Mixed contests. A small number of records have both candidate names and ballot measure choices in the same contest. This occurs when a source reports write-in votes alongside measure choices. The L1 parser handles each row independently — “For” is routed to BallotMeasure, while “Write-in” in the same contest is routed to TurnoutMetadata.

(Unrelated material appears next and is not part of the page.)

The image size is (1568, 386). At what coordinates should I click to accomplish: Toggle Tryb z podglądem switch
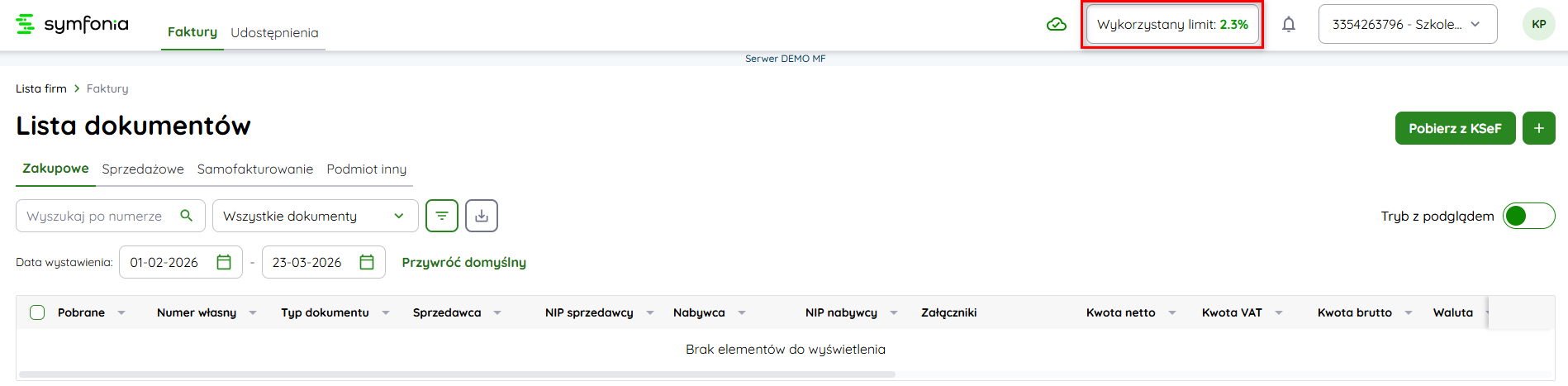[x=1528, y=216]
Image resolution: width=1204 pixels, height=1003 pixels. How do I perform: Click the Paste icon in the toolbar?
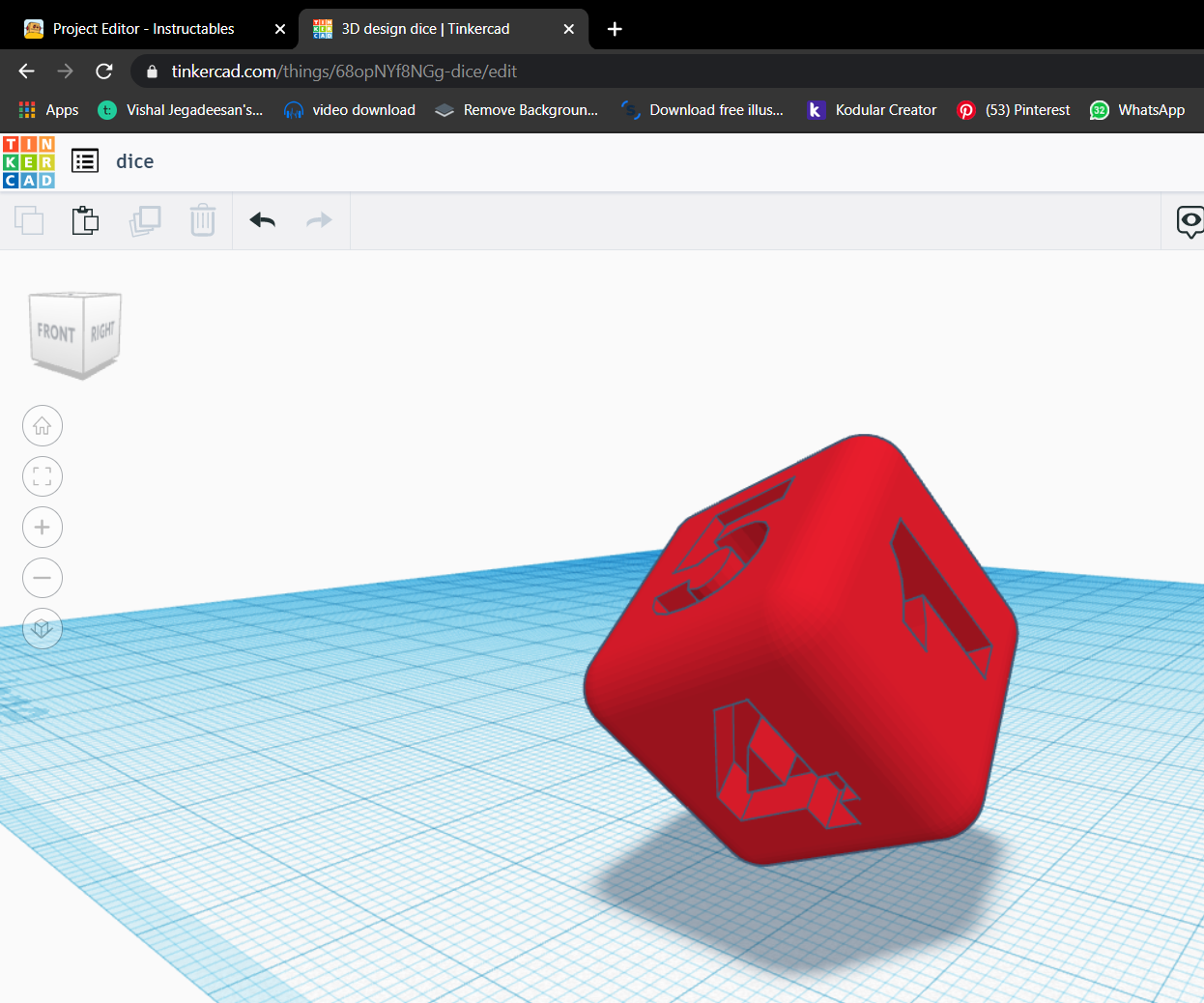click(x=85, y=220)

Retention elections. Judicial retention elections ask “Shall Judge X be retained?” with choices “Yes” and “No.” These are structurally ballot measures but semantically candidate races — the “candidate” is the judge. L1 classifies these as BallotMeasure with an additional retention_candidate field preserving the judge’s name from the contest string. This is an area where the boundary between candidate races and ballot measures is genuinely blurred.

Scale

Ballot measure records account for approximately 3–5% of total rows in MEDSL 2022, varying by state. States with frequent ballot initiatives (California, Oregon, Colorado) have higher proportions. Failing to detect them does not just create bad entities — it inflates the count of “candidates” and distorts competitiveness metrics. A bond referendum with 51% “For” and 49% “Against” is not an uncontested race with one candidate named “For.”